The practice of mutualism has always worked this way. Most sin is preying, and every new social relation begets its cannibalism. No one will “make the ephah small” or “falsify the balances” until there is buying and selling, “withhold the pledge” until there is loaning, “keep back the hire of the labourers” until there is a wage system, “justify the wicked for a reward” until men submit their disputes to a judge. The rise of the state makes possible counterfeiting, smuggling, peculation, and treason. Commerce tempts the pirate, the forger, and the embezzler. Every new fiduciary relation is a fresh opportunity for breach of trust…’

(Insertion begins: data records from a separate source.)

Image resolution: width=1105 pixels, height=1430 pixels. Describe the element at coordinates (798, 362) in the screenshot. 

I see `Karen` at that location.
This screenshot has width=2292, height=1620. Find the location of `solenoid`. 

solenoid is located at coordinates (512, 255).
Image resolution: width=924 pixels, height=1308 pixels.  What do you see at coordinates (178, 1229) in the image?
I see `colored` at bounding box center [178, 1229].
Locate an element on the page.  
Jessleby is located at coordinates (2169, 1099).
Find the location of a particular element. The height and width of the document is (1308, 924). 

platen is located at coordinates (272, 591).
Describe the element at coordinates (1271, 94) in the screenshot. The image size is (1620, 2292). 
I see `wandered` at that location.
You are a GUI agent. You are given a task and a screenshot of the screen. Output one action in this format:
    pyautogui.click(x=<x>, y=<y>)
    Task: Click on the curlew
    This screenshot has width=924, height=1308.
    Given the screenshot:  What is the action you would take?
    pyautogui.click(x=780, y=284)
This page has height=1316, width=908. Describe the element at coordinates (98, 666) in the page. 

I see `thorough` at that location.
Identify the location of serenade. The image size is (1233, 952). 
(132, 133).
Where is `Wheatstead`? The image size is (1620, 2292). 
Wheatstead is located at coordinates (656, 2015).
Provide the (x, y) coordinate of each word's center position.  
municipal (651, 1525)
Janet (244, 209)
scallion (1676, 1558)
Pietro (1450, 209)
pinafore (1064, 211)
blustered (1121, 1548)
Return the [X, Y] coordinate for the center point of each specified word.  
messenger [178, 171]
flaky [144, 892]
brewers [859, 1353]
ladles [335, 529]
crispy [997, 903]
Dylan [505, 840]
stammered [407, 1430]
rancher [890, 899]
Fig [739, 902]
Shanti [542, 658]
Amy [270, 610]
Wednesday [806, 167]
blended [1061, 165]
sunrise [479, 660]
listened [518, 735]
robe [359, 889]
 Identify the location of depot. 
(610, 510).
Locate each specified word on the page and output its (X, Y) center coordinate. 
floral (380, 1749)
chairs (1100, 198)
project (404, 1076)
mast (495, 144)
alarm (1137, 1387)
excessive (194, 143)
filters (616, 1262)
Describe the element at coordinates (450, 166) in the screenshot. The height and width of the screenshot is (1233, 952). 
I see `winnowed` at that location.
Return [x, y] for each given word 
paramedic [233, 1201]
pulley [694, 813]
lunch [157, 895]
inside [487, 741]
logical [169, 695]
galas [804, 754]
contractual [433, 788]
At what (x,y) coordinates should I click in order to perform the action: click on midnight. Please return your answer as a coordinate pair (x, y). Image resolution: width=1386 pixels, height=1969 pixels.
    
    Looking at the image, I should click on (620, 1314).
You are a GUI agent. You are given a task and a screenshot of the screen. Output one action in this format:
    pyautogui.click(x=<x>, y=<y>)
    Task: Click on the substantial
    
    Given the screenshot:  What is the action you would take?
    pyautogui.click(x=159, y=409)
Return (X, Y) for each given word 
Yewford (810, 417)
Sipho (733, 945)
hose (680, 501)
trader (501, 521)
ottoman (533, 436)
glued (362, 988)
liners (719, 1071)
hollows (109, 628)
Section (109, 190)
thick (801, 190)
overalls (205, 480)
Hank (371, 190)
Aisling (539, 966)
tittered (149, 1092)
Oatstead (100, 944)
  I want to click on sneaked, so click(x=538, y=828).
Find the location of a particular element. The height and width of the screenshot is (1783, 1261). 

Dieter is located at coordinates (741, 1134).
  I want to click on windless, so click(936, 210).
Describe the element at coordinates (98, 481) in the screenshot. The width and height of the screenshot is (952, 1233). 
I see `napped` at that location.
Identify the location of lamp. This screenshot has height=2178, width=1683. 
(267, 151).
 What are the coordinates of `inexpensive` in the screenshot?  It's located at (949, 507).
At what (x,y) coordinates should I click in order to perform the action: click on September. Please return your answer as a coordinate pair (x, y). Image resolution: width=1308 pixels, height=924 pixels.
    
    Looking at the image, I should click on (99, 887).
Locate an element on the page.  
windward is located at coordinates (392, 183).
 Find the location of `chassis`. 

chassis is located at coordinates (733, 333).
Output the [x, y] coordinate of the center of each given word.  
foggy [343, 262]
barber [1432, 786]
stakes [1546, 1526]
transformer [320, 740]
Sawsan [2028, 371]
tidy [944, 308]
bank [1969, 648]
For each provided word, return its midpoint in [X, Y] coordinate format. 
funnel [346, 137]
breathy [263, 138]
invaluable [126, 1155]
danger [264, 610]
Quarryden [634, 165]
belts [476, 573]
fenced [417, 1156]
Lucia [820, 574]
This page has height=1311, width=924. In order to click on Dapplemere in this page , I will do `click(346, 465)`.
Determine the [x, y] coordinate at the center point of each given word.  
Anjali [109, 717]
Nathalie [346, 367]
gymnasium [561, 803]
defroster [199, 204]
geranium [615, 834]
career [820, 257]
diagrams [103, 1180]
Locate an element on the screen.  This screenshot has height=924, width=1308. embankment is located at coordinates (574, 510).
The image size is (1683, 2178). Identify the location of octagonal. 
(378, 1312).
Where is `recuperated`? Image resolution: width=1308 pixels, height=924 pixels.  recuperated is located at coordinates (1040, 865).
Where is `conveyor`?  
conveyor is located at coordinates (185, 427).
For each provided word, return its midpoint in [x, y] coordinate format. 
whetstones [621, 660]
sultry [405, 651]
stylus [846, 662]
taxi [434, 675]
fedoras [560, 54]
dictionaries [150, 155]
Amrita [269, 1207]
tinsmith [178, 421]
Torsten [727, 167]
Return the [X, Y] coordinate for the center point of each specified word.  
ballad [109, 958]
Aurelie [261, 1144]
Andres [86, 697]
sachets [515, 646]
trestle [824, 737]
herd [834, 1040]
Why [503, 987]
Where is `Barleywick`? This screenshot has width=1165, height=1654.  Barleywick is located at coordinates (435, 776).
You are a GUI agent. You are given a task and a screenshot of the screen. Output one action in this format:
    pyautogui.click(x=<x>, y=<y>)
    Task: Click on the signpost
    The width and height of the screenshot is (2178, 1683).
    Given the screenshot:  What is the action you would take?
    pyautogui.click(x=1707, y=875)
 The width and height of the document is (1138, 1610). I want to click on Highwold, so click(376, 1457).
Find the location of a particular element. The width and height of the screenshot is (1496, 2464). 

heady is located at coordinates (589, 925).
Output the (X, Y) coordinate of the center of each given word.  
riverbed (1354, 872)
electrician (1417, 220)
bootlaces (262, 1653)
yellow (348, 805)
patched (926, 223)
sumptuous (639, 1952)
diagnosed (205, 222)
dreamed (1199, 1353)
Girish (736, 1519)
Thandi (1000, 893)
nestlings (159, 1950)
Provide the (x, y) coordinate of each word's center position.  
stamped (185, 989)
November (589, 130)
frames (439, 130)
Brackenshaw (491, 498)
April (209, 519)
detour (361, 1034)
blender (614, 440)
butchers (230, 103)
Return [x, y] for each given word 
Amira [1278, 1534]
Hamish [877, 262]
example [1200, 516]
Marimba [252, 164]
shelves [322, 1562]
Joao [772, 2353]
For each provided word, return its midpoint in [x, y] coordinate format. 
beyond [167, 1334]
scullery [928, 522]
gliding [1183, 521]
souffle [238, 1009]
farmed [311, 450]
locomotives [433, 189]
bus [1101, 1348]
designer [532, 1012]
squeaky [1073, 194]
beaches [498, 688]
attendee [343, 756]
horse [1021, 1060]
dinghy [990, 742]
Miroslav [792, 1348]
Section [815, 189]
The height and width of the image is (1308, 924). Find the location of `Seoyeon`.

What is the human behaviour motivating corruption? Dr D Cressey, an eminent American Criminologist and Sociologist explores, in ‘Other People’s Money’, motives, adapted for this article, for financial fraud (corruption) as including financial pressure; peer pressure, lust for wealth and fame; greed; family and or community expectations etc. His work provides us with some insights into financial criminal behaviour but short on explaining why some individuals in a group of people, in similar occupation with similar remuneration, in the same country, choose to ‘steal’ and some do not!
Speakers at the conference and summit failed to define ‘Tackling Corruption Together’. The presumption, one would imagine, was that we all understood those three words! A definition proposed for the purpose of this article, is ‘the coming together of international community, waking up to the ‘cancer’ that corruption is, especially, to the poor, and coming together to propose a ‘cure’ for the cancer’.
The global collaboration proposed and promoted by the conference and summit was, especially, apt, with the conference taking place in the backdrop of the ‘Panama Papers’. The data leak in April 2016, by the International Consortium of Investigative Journalists, laying bare the extent to which corruption, tax evasion, and other criminality is made possible by the global offshore industry.
The Global Witness reporting the leaks in an article of July 25, 2016,’uncovering Africa’s Offshore Empire’ suggests that ‘More than $50 billion of foreign aid money is pumped into Africa annually. But did you know that roughly the same amount of money is illicitly siphoned out of the continent?
The thrust of the conference and summit was assumed to engraving anti-corruption ‘ammunition’ at the heart of governments, international institutions and organizations by means of corruption preventing measures: building integrity; ending impunity and upholding the rule of law by punishing culprits and protecting and empowering citizens and businesses reporting corruption.
Tools and policies promoted for realizing these objectives were centrally and publicly availability of ownership of company registers; beneficial ownership transparency in property ownership and purchasing; transparency in public procurement, contracting and open data and transparency in the extractives sector and the protection of whistle-blowers.
•Aworinde is a Chartered & Forensic Accountant.